I step from grave to grave, dirt shifting beneath me. I’m sure the dead don’t mind. My steps drag me forward—slow, heavy—pulling me exactly where I need to be. I crouch by the headstone, a half-empty bottle hanging loose from my fingers. My jaw locks. Eyes dark. I stare at the name carved in the stone. The man himself:

Owayne Omar ‘Outlaw’ Jacobs

Triple O’J

“Yuh drop yuh guard. Look weh it get yuh…” my voice is low, tight. “Mi nearly do di same f…ry today. Nearly join yuh inna the mansion dawg.”

I tilt the bottle of Billionaire Vodka, watching the clear liquid spill over the dirt.

“This shit yuh love, eh?” I chuckle, humorless. “Mi still nuh know how yuh drink dis, but mi pour it same way. Fi yuh.” A beat of silence. Wind cutting through the cemetery. I drag a hand down my face.
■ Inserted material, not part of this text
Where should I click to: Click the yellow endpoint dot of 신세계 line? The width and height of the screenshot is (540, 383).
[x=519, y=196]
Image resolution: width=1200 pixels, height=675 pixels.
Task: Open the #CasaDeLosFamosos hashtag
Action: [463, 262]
“Yuh give mi dis life weh mi cya even love,” I mutter. “From di moment mi slip, a thug mansion fi me? Just so?” I shake my head. “Yuh diss mi, dawg. Yuh shoulda deh yah.”

The bottle swings in my grip. Another pour. Another chuckle. “Von tek yuh points. Yuh best friend.” My teeth clench. “And Adonis try take mine. Mi Uncle. Nuh blood dem say thicka’ dan water?”

A deep inhale. A slow exhale. Then, a tilt of my head.

“Yuh nuh see say mi affi murda smaddy?”my fingers tighten around the bottle. “All if a family?” I scoff. “Cause if mi nuh murda dem, a me dem aguh murda, and put mi right weh you deh. Man like me and you cyaa’ slip up. If we try that… well, you try that, and we see weh yuh deh.”